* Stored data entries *
####################
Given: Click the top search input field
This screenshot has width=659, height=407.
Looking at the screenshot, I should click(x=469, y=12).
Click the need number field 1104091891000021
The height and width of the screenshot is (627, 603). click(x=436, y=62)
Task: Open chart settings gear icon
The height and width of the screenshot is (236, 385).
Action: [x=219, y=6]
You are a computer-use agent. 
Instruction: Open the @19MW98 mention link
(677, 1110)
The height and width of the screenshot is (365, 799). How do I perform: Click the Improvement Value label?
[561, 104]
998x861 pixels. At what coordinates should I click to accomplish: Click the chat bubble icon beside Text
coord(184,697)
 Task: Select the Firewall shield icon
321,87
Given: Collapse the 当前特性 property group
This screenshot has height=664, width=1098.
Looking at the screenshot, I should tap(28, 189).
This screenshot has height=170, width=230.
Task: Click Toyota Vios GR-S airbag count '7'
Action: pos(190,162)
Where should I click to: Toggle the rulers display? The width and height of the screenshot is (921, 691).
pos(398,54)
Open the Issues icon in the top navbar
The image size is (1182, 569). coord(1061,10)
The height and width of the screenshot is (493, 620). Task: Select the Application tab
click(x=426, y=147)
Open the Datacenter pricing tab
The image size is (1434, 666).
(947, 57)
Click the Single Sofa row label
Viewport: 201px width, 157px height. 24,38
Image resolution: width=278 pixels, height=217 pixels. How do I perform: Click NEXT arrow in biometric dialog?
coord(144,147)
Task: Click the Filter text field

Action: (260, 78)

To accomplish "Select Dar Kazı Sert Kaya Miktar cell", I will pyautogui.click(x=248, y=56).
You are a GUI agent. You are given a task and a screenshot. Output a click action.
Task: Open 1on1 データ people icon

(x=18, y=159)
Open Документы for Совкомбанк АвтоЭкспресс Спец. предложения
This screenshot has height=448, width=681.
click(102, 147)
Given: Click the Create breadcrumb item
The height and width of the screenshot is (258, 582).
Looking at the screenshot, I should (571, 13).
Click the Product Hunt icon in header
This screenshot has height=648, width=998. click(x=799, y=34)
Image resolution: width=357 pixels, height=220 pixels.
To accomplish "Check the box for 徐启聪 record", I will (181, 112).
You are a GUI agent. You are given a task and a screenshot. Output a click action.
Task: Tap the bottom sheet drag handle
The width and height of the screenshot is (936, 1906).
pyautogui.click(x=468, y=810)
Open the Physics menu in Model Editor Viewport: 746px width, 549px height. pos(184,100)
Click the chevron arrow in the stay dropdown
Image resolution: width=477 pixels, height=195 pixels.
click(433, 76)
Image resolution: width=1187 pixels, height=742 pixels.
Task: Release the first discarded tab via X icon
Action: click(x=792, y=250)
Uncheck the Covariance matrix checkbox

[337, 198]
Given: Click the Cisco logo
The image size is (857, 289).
####################
* WHAT YOU NEED TO DO *
Write out all the entries once more, exactly.

* SOLUTION FOR THIS PROBLEM *
Given: Click the top search input field
This screenshot has width=659, height=407.
Looking at the screenshot, I should click(x=469, y=12).
Click the need number field 1104091891000021
The height and width of the screenshot is (627, 603). click(x=436, y=62)
Task: Open chart settings gear icon
The height and width of the screenshot is (236, 385).
Action: [x=219, y=6]
You are a computer-use agent. 
Instruction: Open the @19MW98 mention link
(677, 1110)
The height and width of the screenshot is (365, 799). How do I perform: Click the Improvement Value label?
[561, 104]
998x861 pixels. At what coordinates should I click to accomplish: Click the chat bubble icon beside Text
coord(184,697)
 Task: Select the Firewall shield icon
321,87
Given: Collapse the 当前特性 property group
This screenshot has height=664, width=1098.
Looking at the screenshot, I should tap(28, 189).
This screenshot has height=170, width=230.
Task: Click Toyota Vios GR-S airbag count '7'
Action: pos(190,162)
Where should I click to: Toggle the rulers display? The width and height of the screenshot is (921, 691).
pos(398,54)
Open the Issues icon in the top navbar
The image size is (1182, 569). coord(1061,10)
The height and width of the screenshot is (493, 620). Task: Select the Application tab
click(x=426, y=147)
Open the Datacenter pricing tab
The image size is (1434, 666).
(947, 57)
Click the Single Sofa row label
Viewport: 201px width, 157px height. 24,38
Image resolution: width=278 pixels, height=217 pixels. How do I perform: Click NEXT arrow in biometric dialog?
coord(144,147)
Task: Click the Filter text field

Action: (260, 78)

To accomplish "Select Dar Kazı Sert Kaya Miktar cell", I will pyautogui.click(x=248, y=56).
You are a GUI agent. You are given a task and a screenshot. Output a click action.
Task: Open 1on1 データ people icon

(x=18, y=159)
Open Документы for Совкомбанк АвтоЭкспресс Спец. предложения
This screenshot has height=448, width=681.
click(102, 147)
Given: Click the Create breadcrumb item
The height and width of the screenshot is (258, 582).
Looking at the screenshot, I should (571, 13).
Click the Product Hunt icon in header
This screenshot has height=648, width=998. click(x=799, y=34)
Image resolution: width=357 pixels, height=220 pixels.
To accomplish "Check the box for 徐启聪 record", I will (181, 112).
You are a GUI agent. You are given a task and a screenshot. Output a click action.
Task: Tap the bottom sheet drag handle
The width and height of the screenshot is (936, 1906).
pyautogui.click(x=468, y=810)
Open the Physics menu in Model Editor Viewport: 746px width, 549px height. pos(184,100)
Click the chevron arrow in the stay dropdown
Image resolution: width=477 pixels, height=195 pixels.
click(433, 76)
Image resolution: width=1187 pixels, height=742 pixels.
Task: Release the first discarded tab via X icon
Action: click(x=792, y=250)
Uncheck the Covariance matrix checkbox

[337, 198]
Given: Click the Cisco logo
The image size is (857, 289).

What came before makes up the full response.